Abstract: We consider the bin packing problem with d different item sizes s_i and item multiplicities a_i, where all numbers are given in binary encoding. This problem formulation is also known as the 1-dimensional cutting stock problem. In this work, we provide an algorithm which, for constant d, solves bin packing in polynomial time. This was an open problem for all d >= 3. In fact, for constant d our algorithm solves the following problem in polynomial time: given two d-dimensional polytopes P and Q, find the smallest number of integer points in P whose sum lies in Q. Our approach also applies to high multiplicity scheduling problems in which the number of copies of each job type is given in binary encoding and each type comes with certain parameters such as release dates, processing times and deadlines. We show that a variety of high multiplicity scheduling problems can be solved in polynomial time if the number of job types is constant.

15. 10., 22. 10. 2013 (úterý [Tuesday], 9:00, MFF UK Malá Strana S10)

Lukas Polacek and Ola Svensson: Quasi-Polynomial Local Search for Restricted Max-Min Fair Allocation. ICALP 2012.
(referuje Martin Böhm)

Abstract. The restricted max-min fair allocation problem (also known as the restricted Santa Claus problem) is one of few problems that enjoys the intriguing status of having a better estimation algorithm than approximation algorithm. Indeed, Asadpour et al. proved that a certain configuration LP can be used to estimate the optimal value within a factor ${1}/{(4+\epsilon)}$, for any $\epsilon>0$, but at the same time it is not known how to efficiently find a solution with a comparable performance guarantee.
A natural question that arises from their work is if the difference between these guarantees is inherent or because of a lack of suitable techniques. We address this problem by giving a quasi-polynomial approximation algorithm with the mentioned performance guarantee. More specifically, we modify the local search of Asadpour et al. and provide a novel analysis that lets us significantly improve the bound on its running time: from $2^{O(n)}$ to $n^{O(\log n)}$. Our techniques also have the interesting property that although we use the rather complex configuration LP in the analysis, we never actually solve it and therefore the resulting algorithm is purely combinatorial.
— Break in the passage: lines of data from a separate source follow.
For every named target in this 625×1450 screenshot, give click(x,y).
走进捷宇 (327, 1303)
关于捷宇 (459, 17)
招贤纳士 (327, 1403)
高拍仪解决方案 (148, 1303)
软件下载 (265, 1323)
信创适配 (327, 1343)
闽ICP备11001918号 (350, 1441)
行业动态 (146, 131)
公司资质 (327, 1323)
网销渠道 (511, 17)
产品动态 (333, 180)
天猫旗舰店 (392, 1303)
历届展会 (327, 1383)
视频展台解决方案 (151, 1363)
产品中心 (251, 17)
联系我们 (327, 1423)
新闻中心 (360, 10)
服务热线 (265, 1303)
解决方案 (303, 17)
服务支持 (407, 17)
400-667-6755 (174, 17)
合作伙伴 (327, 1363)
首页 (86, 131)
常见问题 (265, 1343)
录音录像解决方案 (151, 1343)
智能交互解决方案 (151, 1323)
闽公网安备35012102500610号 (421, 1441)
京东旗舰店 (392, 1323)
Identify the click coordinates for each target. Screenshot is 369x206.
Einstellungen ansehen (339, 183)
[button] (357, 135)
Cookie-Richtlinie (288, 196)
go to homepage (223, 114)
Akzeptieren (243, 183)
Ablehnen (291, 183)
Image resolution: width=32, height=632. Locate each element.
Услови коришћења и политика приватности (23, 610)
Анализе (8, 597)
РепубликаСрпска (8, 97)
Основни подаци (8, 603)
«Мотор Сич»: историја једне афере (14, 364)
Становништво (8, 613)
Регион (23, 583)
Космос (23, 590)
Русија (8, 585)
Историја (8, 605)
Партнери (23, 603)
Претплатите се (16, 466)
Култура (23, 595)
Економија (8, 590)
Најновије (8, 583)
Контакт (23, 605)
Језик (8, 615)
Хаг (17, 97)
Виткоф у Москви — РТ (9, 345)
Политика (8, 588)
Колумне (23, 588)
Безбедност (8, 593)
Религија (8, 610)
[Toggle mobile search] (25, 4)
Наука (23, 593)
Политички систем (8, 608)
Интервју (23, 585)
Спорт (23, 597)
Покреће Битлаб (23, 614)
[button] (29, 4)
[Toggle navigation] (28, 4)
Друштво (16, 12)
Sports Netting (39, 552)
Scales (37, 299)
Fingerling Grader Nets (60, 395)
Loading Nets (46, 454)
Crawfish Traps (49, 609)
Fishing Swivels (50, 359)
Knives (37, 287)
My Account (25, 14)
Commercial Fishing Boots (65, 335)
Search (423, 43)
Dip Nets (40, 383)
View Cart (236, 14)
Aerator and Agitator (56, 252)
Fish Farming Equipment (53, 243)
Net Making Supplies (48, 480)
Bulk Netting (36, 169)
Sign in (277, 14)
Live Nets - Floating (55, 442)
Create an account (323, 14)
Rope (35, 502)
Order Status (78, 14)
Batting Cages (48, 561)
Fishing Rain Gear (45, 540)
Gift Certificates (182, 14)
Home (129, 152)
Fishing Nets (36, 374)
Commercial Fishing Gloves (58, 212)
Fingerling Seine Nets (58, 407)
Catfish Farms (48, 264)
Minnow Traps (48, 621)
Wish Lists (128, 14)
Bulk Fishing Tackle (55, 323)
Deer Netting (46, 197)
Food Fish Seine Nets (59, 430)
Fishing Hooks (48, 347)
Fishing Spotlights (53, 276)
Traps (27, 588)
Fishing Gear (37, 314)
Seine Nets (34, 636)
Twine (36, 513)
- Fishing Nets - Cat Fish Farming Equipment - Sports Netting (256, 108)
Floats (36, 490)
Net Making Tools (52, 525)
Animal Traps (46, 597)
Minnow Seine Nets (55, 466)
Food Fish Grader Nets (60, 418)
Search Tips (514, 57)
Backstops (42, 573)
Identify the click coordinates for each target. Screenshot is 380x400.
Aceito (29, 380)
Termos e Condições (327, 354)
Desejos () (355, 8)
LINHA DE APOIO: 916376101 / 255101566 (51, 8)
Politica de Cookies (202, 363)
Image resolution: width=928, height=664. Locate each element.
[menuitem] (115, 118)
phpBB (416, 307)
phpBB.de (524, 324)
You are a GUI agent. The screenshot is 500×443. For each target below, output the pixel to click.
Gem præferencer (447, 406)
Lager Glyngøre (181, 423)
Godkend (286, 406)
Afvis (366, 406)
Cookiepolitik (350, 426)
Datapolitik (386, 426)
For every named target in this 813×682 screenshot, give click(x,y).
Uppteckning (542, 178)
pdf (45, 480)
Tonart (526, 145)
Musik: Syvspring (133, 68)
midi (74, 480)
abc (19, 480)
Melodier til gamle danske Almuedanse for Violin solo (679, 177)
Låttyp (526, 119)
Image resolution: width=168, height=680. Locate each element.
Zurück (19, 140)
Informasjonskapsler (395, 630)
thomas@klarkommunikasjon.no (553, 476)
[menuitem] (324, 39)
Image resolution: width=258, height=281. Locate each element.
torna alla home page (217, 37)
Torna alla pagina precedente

8. 10. 2013 (úterý [Tuesday], 9:00, MFF UK Malá Strana S10)

Pavel Veselý: Competitiveness of Fit Algorithms for Black and White Bin Packing

Abstract. In the Bin Packing problem a sequence of items of size up to one must be packed into the minimum number of unit capacity bins. We focus on a variant of Bin Packing in which the items have two colors, black and white, therefore called Black and White Bin Packing. We study the online setting of the problem and show the 3-competitiveness of fit algorithms which try to put an incoming item into a bin whenever it is possible. Moreover, when the items have size at most 1/d for d>=2 we show that the Worst Fit algorithm is (1+d/(d-1))-competitive.